Quoted passage:
Start

# touring southern ireland



## firefly55

Hello im thinking of touring southern ireland next year . anybody got any tips for us. i own a cipro55f go away in all weathers and a member of the caravan club for the past year. like to go away about once a month if poss. look forward to all your replies . :wink:


----------



## sallytrafic

Welcome to MHF

My take on the Republic is that Kerry should be seen especially the Dingle peninsula but County Clare and Mayo in the West/North are far nicer and much less touristy. When we go back for our fourth trip we will head again for Mayo and probably Donegal which we found breathtaking.

We have a Blog of our last Ireland trip on MHF >click here<


----------



## iconnor

Great place, been twice. This summer we did the ring of Kerry and Dingle. The sites tend to be on the expensive side and usually you pay extra for showers.
Make sure you allow plenty of time to get to places, for example the average speed you can expect on the South part of the ring of Kerry is about 30mph, the roads are truly awful.

End

Stated exercise: Name every user who posted in the thread on touring southern Ireland, in the order they appear.

Dataset content:
Start

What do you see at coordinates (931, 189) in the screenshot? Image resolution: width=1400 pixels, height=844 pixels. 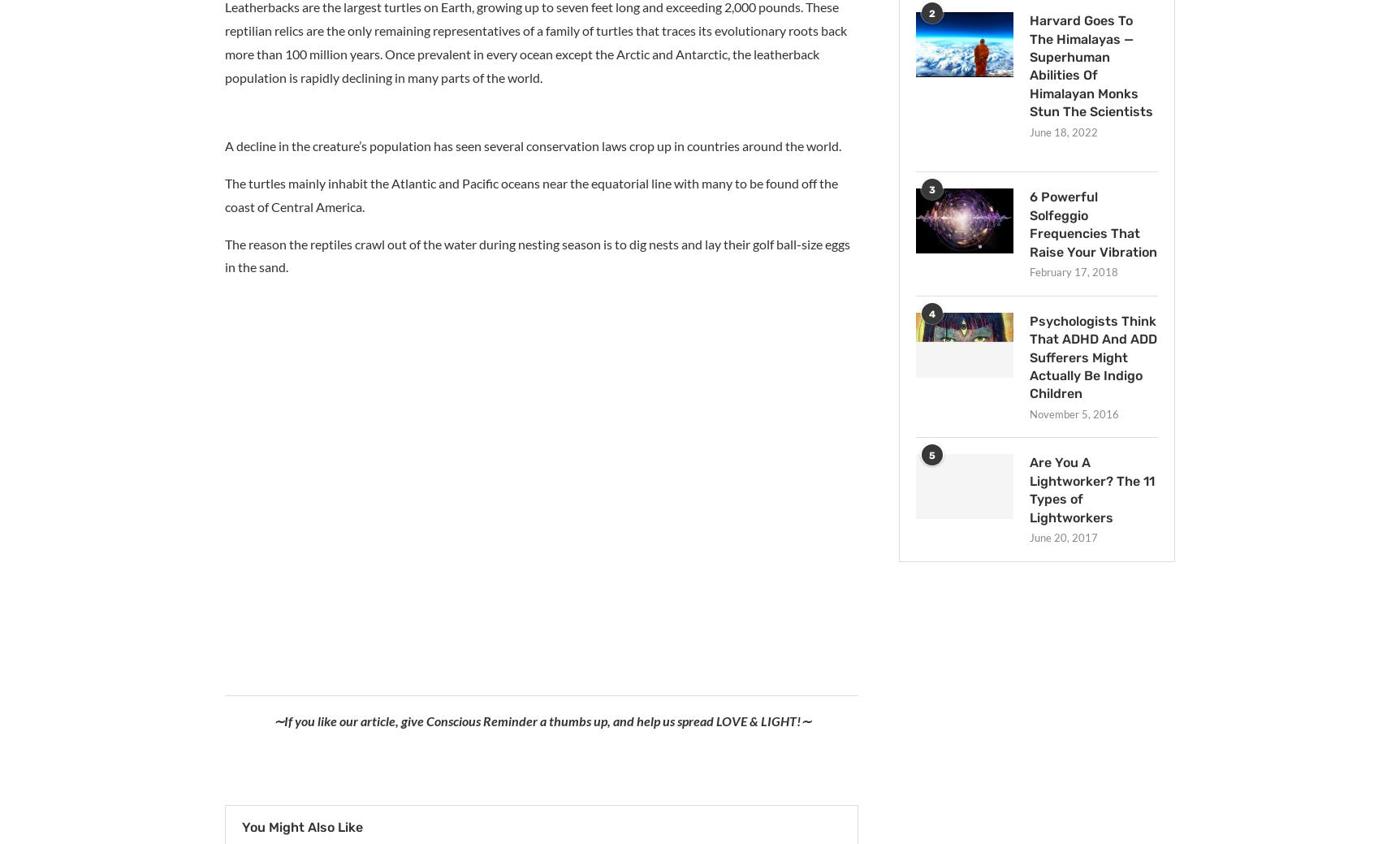 I see `'3'` at bounding box center [931, 189].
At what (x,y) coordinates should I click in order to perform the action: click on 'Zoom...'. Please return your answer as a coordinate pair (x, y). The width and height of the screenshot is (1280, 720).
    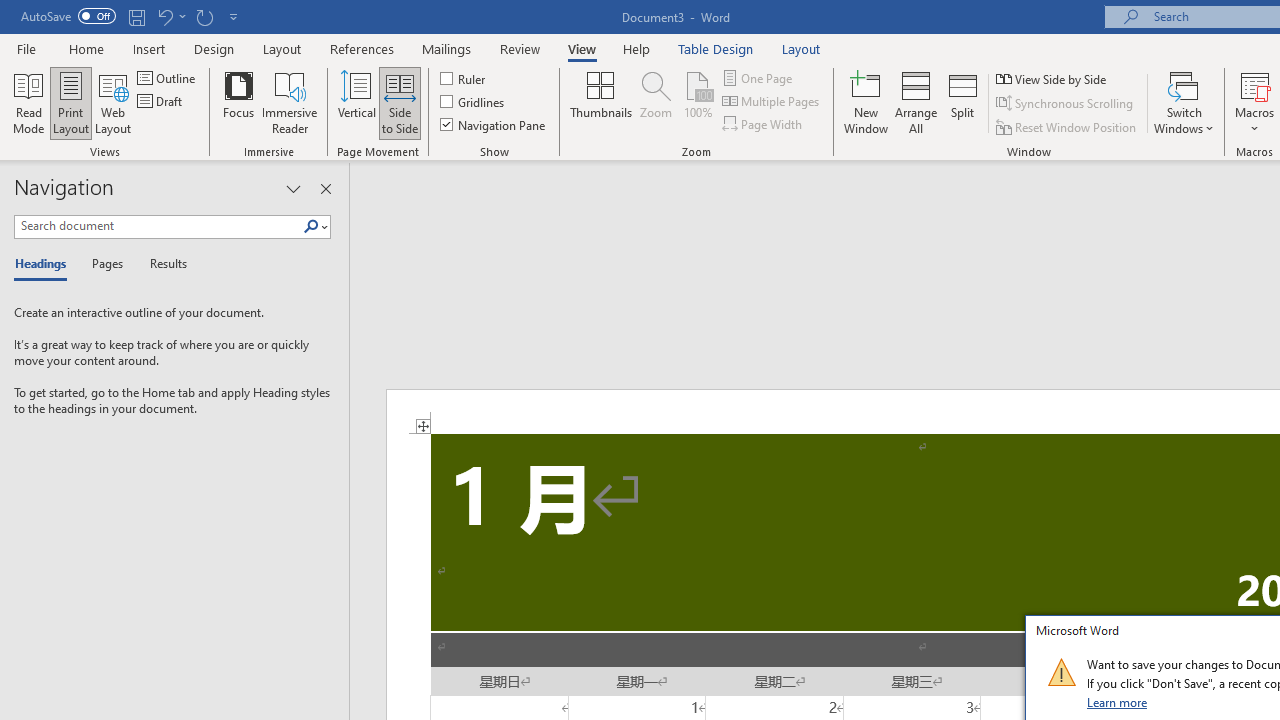
    Looking at the image, I should click on (656, 103).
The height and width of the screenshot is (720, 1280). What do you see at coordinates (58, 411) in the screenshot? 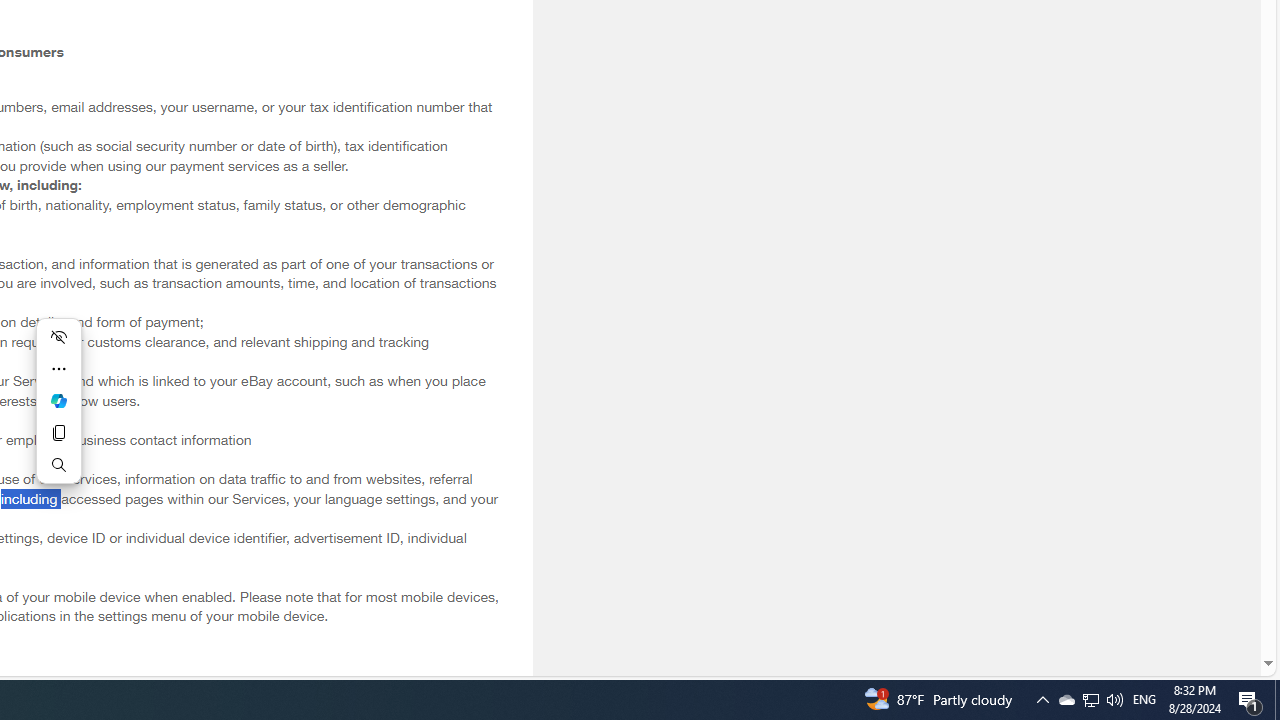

End

Complete output: firefly55, sallytrafic, iconnor